> [PROBLEM STATEMENT] Write out all of the entries that follow, word for word, but skip the pictures.

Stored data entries
══════════════════════════════

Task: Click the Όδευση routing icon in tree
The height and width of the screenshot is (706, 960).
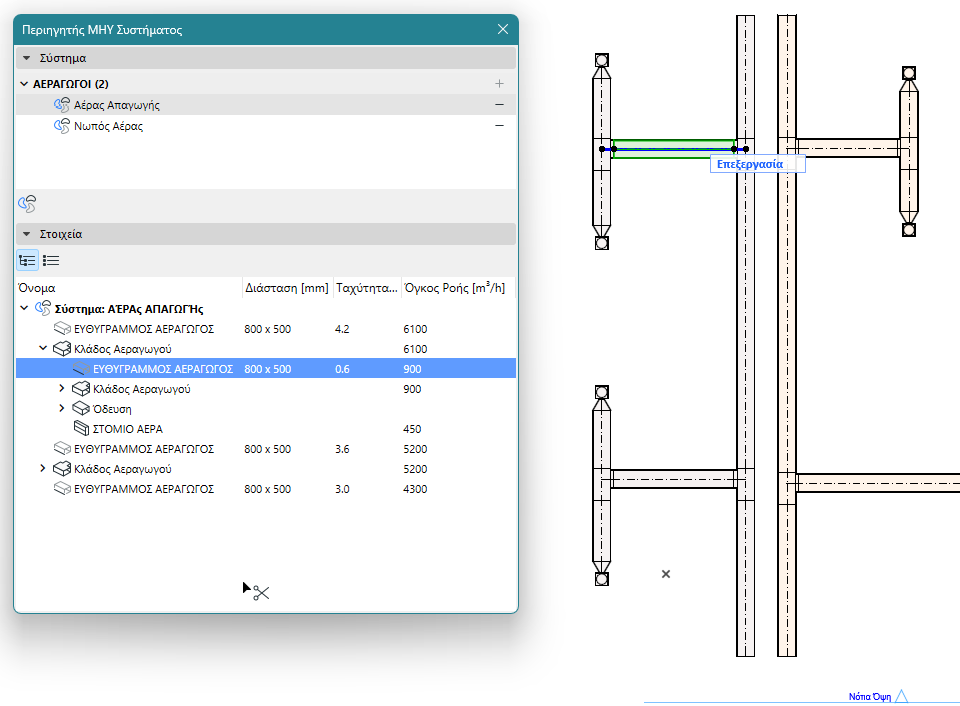Action: (x=81, y=409)
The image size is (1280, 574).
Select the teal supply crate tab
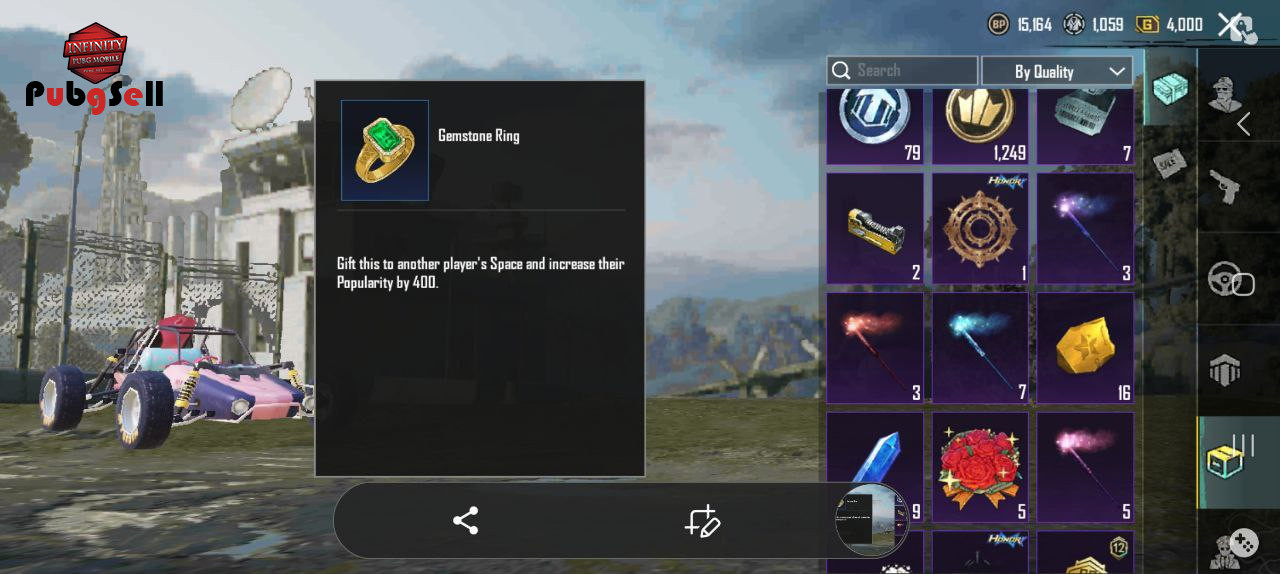pos(1170,88)
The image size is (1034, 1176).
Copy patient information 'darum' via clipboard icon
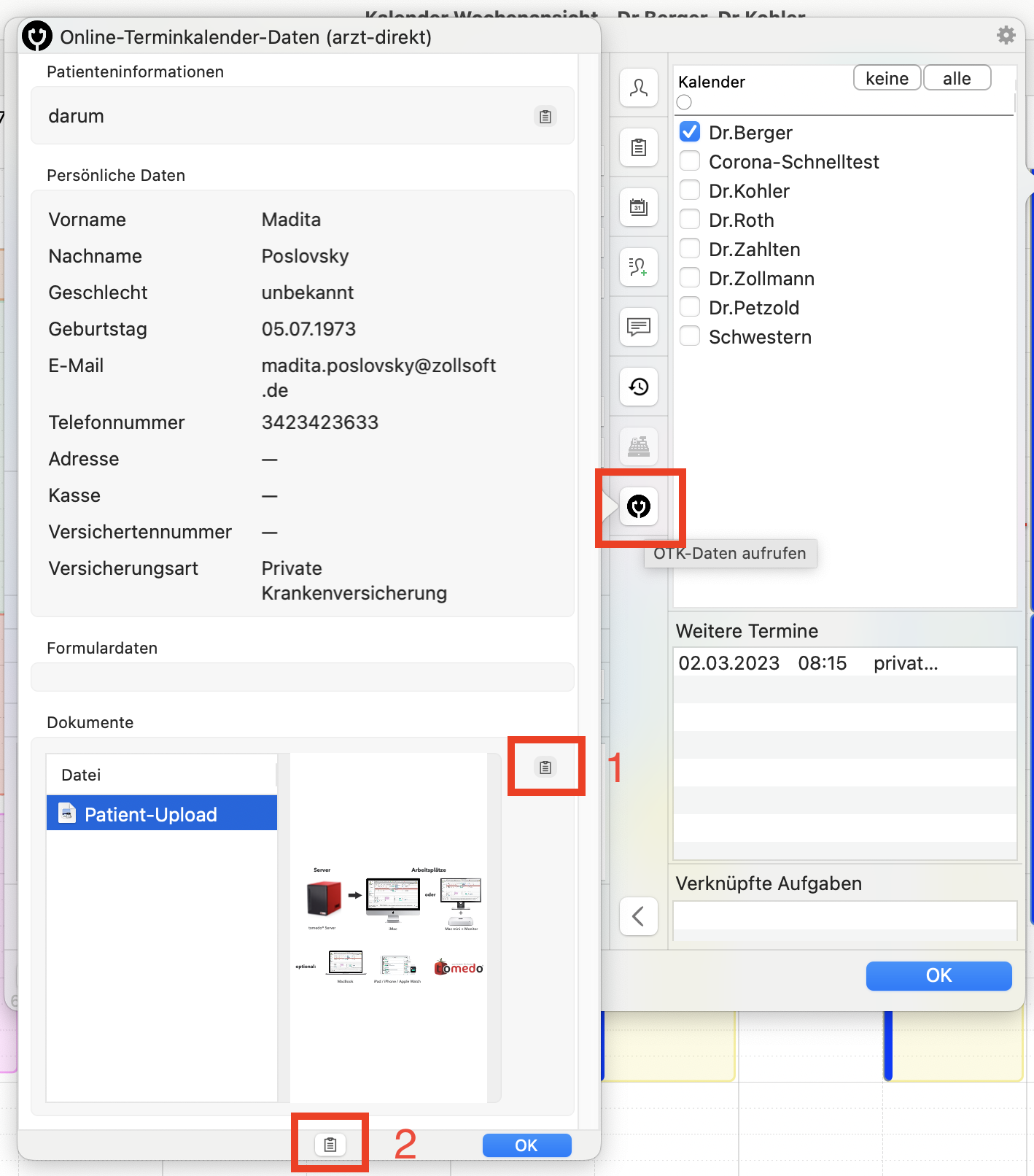545,117
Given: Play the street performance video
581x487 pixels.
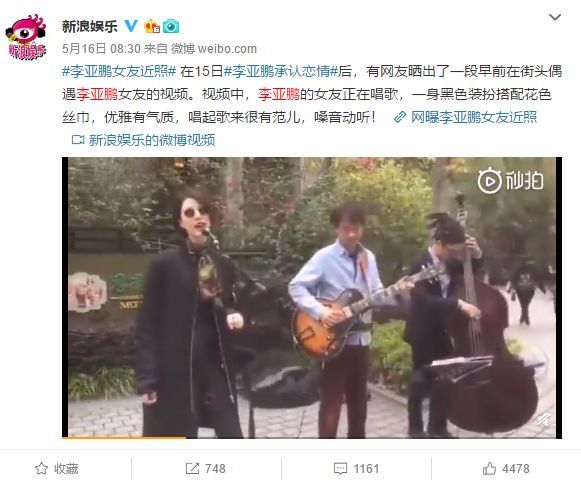Looking at the screenshot, I should pos(312,297).
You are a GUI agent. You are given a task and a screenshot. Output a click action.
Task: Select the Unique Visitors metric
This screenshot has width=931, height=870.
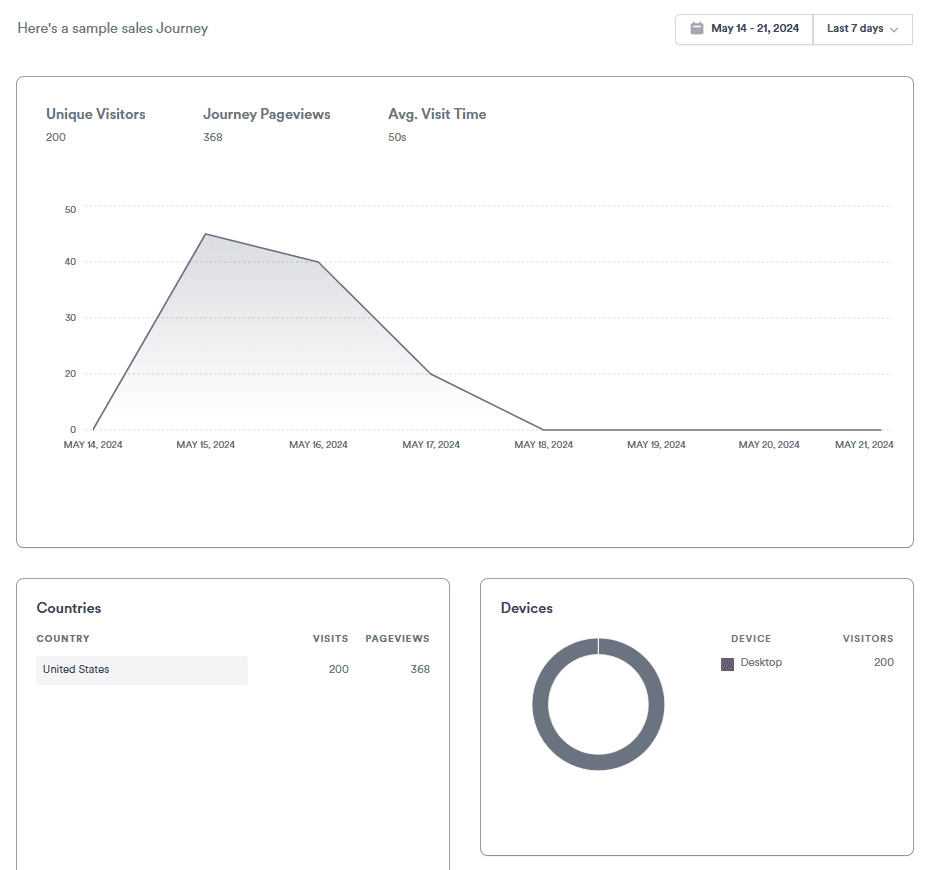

══════════════════════════════

> [RESPONSE]
Task: Click the Όδευση routing icon in tree
The height and width of the screenshot is (706, 960).
Action: (x=81, y=409)
The image size is (1280, 574).
Select the teal supply crate tab
pos(1170,88)
The image size is (1034, 1176).
Copy patient information 'darum' via clipboard icon
545,117
Given: Play the street performance video
581x487 pixels.
Looking at the screenshot, I should pos(312,297).
You are a GUI agent. You are given a task and a screenshot. Output a click action.
Task: Select the Unique Visitors metric
This screenshot has width=931, height=870.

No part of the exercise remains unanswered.